TASK DIRECTIONS – Return every line from the one with "Viewport: 1291px width, 924px height." through the one with "Open the 72% viewer zoom dropdown", inclusive, exactly as it appears below.

SUPPLIED DATA –
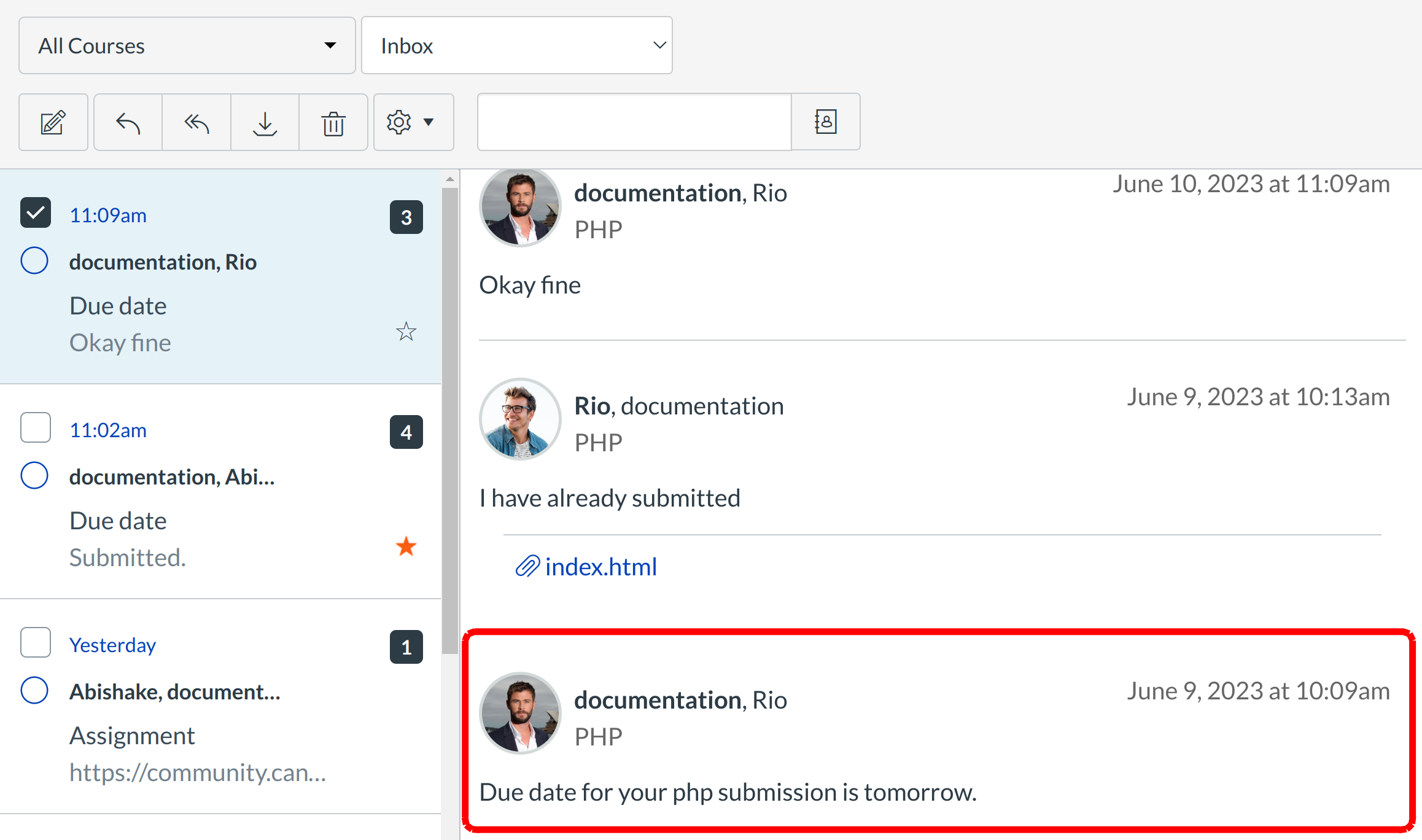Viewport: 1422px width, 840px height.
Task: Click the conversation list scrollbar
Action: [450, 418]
==
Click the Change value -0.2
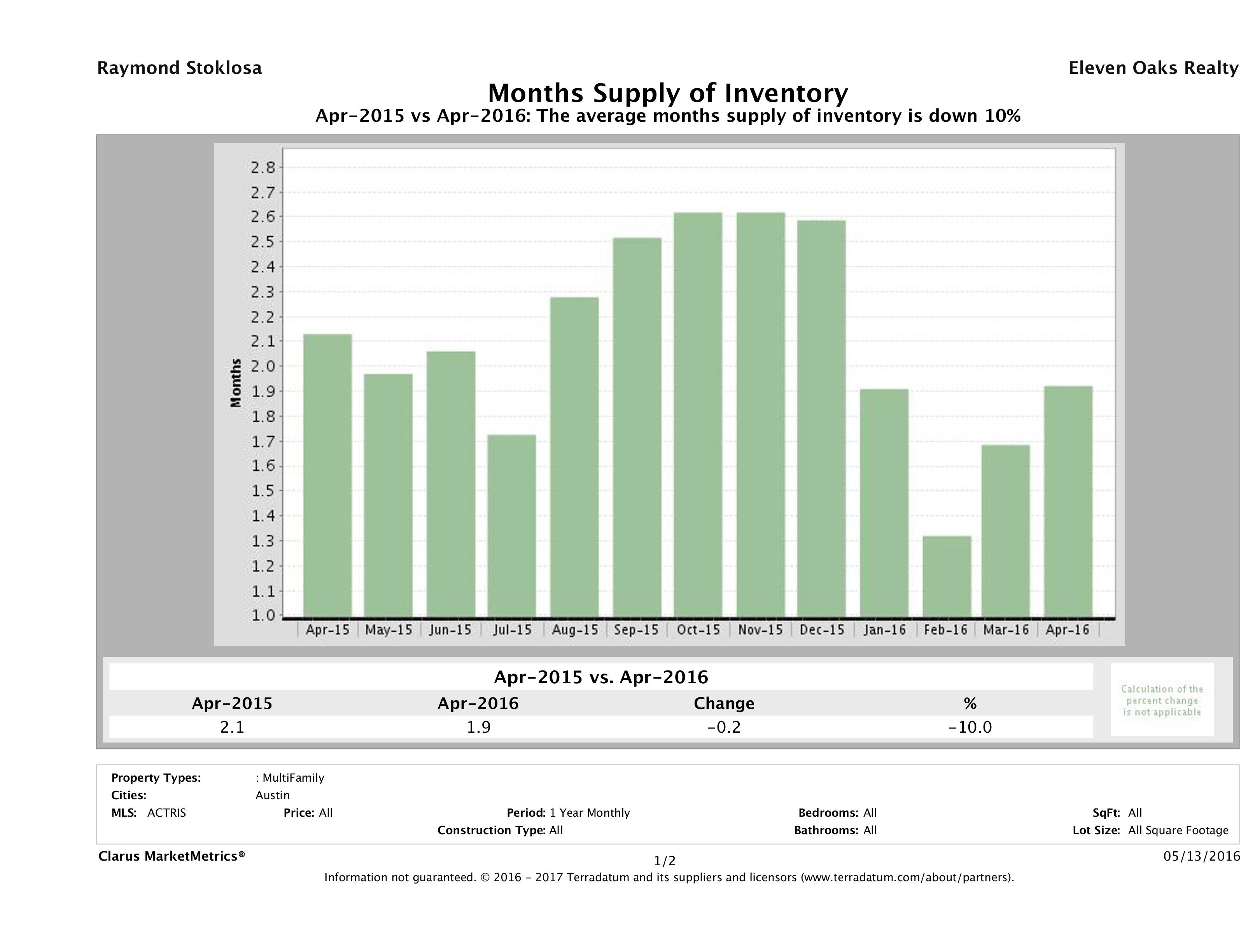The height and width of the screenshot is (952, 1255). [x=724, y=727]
* * *
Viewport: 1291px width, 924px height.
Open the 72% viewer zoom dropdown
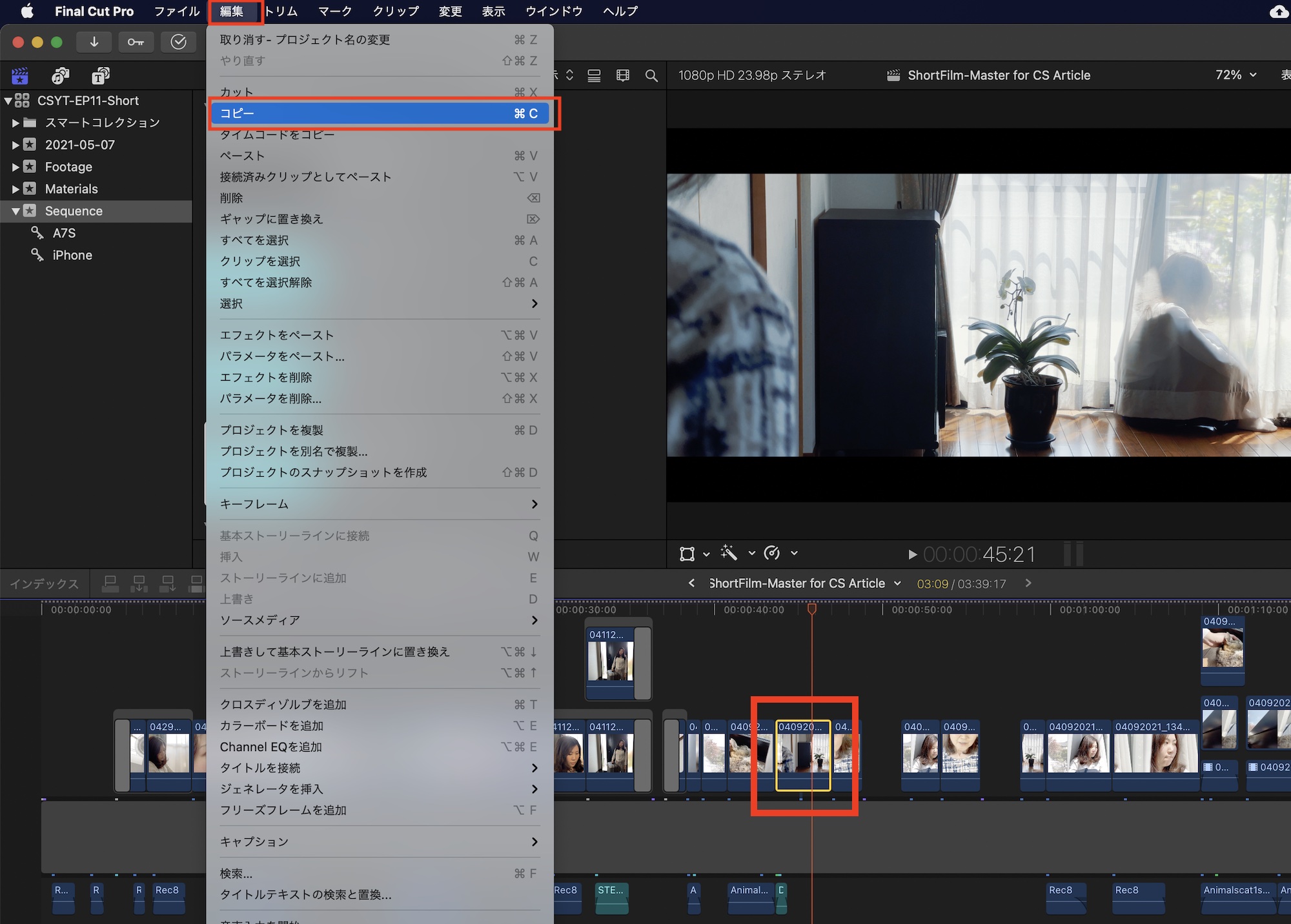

ANSWER TO THIS PROBLEM –
Viewport: 1291px width, 924px height.
Open the 72% viewer zoom dropdown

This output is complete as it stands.